Impact of Sodium Levels on Functional Outcomes in Patients with Stroke - A Swiss Stroke Registry Analysis.

2021 
Context Correction of hyponatremia might represent an additional treatment for improving stroke patients' clinical outcomes. Objective Admission hyponatremia is associated with worse clinical outcome in stroke patients, but whether normalization of hyponatremia improves outcome is unknown. We investigated whether normalization of hyponatremia affects patients' disability, mortality, and stroke recurrence within three months; length of hospitalization, and discharge destination. Design This was a registry-based analysis of data collected between January 2016 and December 2018. We linked data from Swiss Stroke Registry(SSR) with electronic patients' records for extracting sodium values. Setting We analyzed data of hospitalized patients treated at University Hospital of Basel. Patients Stroke patients whose data and informed consent were available.
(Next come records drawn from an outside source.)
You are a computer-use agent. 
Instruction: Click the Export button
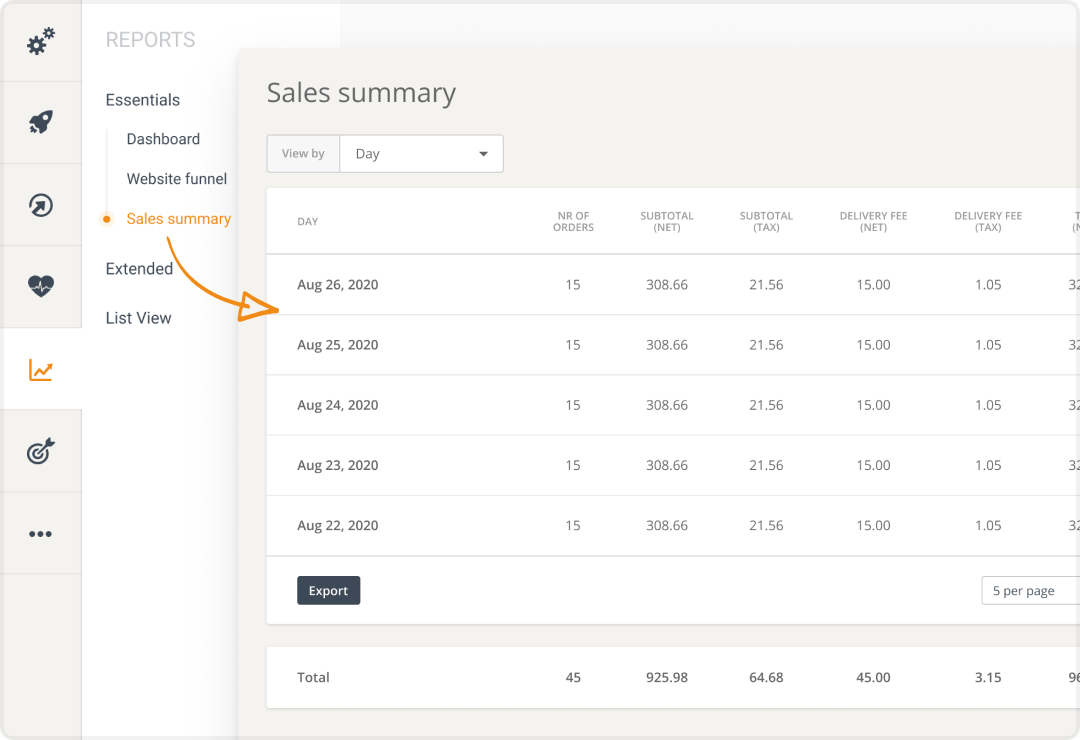click(x=328, y=591)
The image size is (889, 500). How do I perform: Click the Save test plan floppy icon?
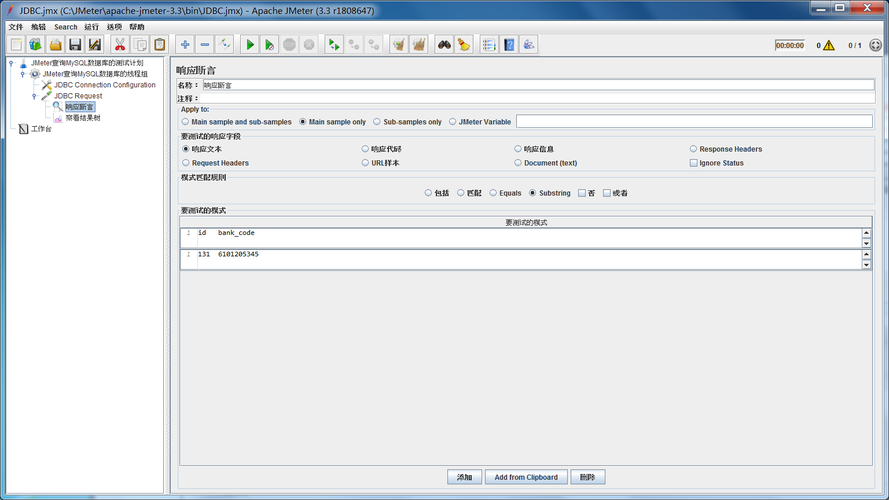tap(75, 45)
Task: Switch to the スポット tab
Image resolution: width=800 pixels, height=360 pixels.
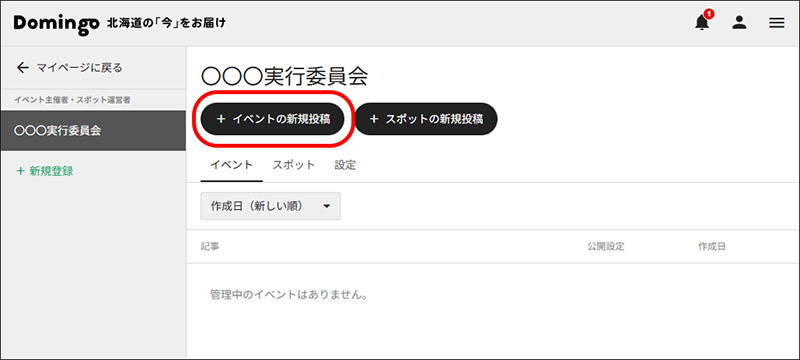Action: [x=293, y=165]
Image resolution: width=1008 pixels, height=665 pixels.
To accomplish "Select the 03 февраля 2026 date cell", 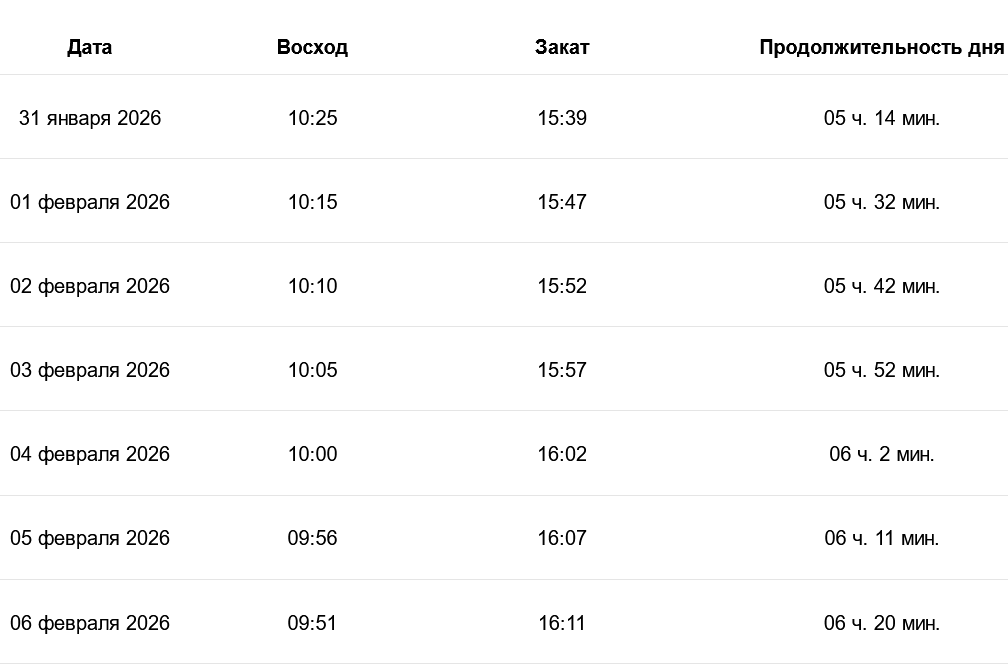I will coord(90,370).
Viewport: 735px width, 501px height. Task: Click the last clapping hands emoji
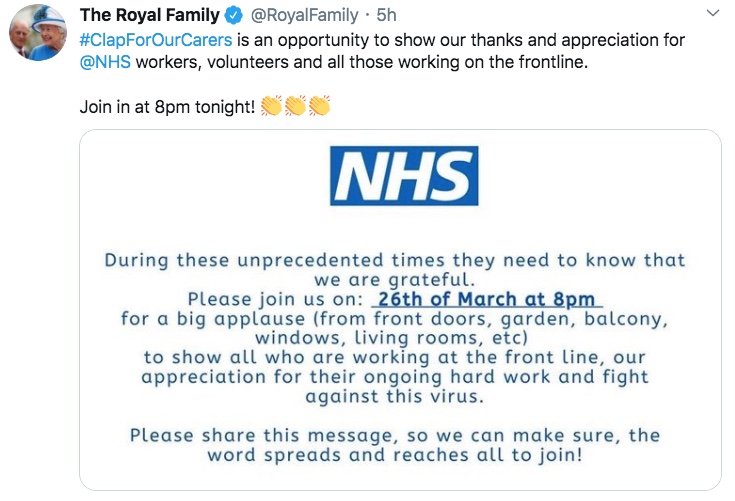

Main outcome measure Modified Rankin Scale(mRS) score at three months. The tested hypothesis was formulated after SSR data collection but before linkage with electronic patients' records. Results Out of 1995 patients, 144(7.2%) had hyponatremia on admission; 102(70.8%) reached normonatremia, and 42(29.2%) remained hyponatremic at discharge. An increase of initial sodium was associated with better functional outcome at three months (OR 0.94, 95%CI[0.90-0.99], for a shift to higher mRS per 1 mmol/L sodium increase). Compared to normonatremic patients, patients who remained hyponatremic at discharge had a worse functional outcome at three months (OR 2.46, 95%CI[1.20-5.03] for a shift to higher mRS). No effect was found on mortality, recurrence or length of hospitalization. Conclusions In hospitalized acute stroke patients, persistent hyponatremia is associated with worse functional outcome. Whether active correction of hyponatremia improves outcome remains to be determined in prospective studies.